Although patients who return home after a stay in an intensive care unit often need assistance and remain traumatized by the experience, many of them don’t take advantage of support groups that are now available at hospitals across the country.
In fact, it’s not unusual for many physicians and counselors who run the groups to sit and talk with one another because patients fail to show up to the meetings, according to an article in STAT. But that’s not because the patients and caregivers don’t need the support, they just don’t know the resources are available.
“For people to even look online for a support group assumes a level of knowledge about post-ICU that doesn’t really exist among laypeople,” Daniela Lamas, M.D., a critical care doctor who works in the ICU at Brigham and Women’s Hospital in Boston, told the publication. While patients may look for a support group for a particular condition or injury, Lamas said they often don’t know about support available for those who have survived and are traumatized after a stint in the ICU.
Vanderbilt University Medical Center, which recently launched a series of ICU Recovery Centers throughout the country, is one of 17 medical centers in the U.S. that has received funding from the Society of Critical Care Medicine to offer ICU support groups for individuals who have experienced serious, life-threatening illnesses. In addition to support, James Jackson, Psy.D., research associate professor of medicine at Vanderbilt, hopes the support groups will help improve outcomes and help patients regain confidence and take risks they weren’t willing to take before.
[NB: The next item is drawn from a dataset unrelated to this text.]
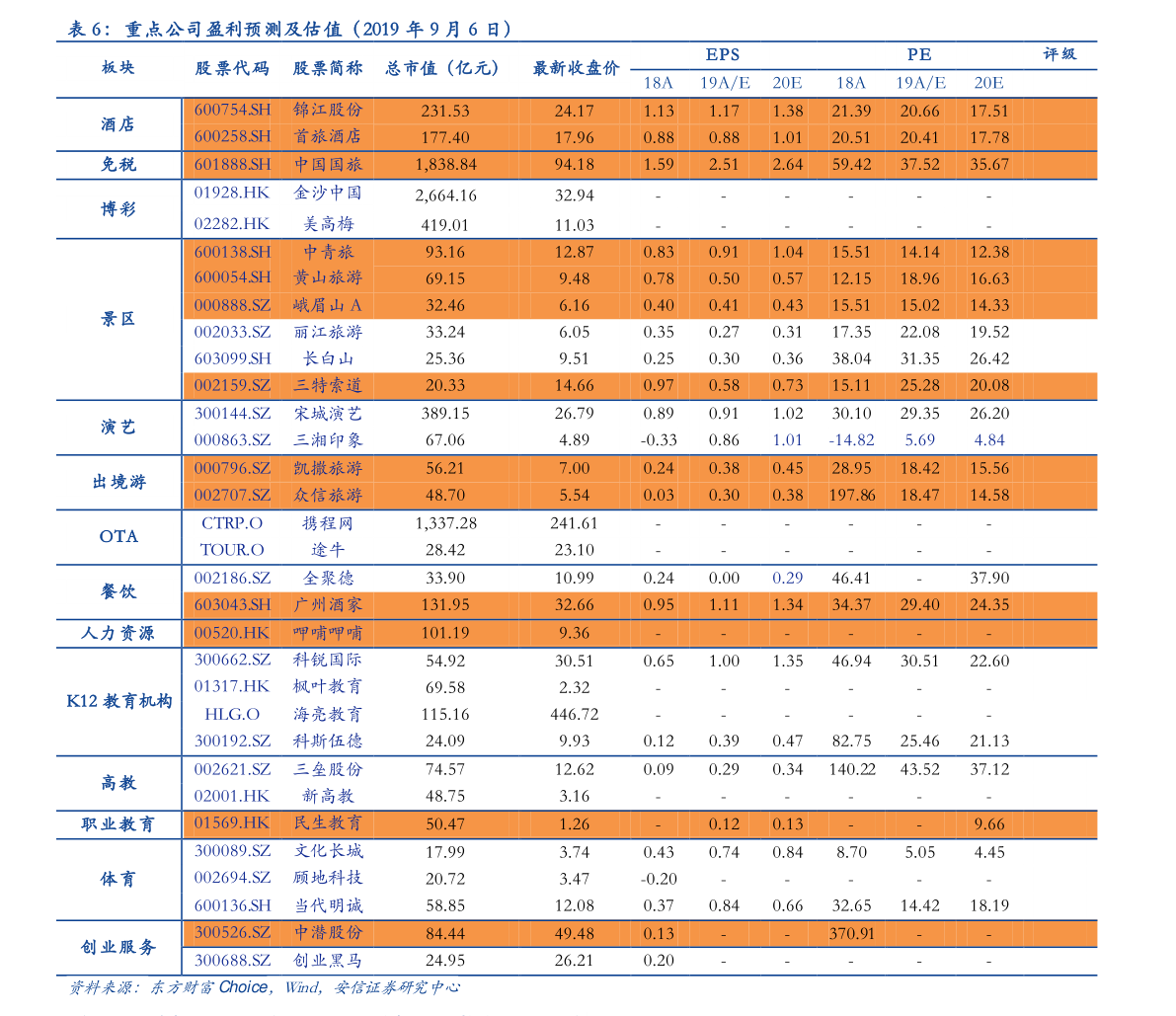Select the 股票代码 column header
This screenshot has height=1016, width=1176.
[x=232, y=68]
Some hospitals, discouraged by the lack of attendance at their meetings even after promoting them in brochures and encouraging clinicians to discuss them in follow-up visits, have turned to nontraditional support group methods to reach out to “ICU survivors.” For example, STAT reports that Annie Johnson, a nurse practitioner at Mayo Clinic in Minnesota, has started an online support community for former ICU patients and their caregivers to talk with other patients as well as with critical care nurses and physicians.
The Society of Critical Care Medicine has also established a weekly virtual support group that focuses on post-intensive care syndrome, a range of mental and physical problems that often follow an ICU stay.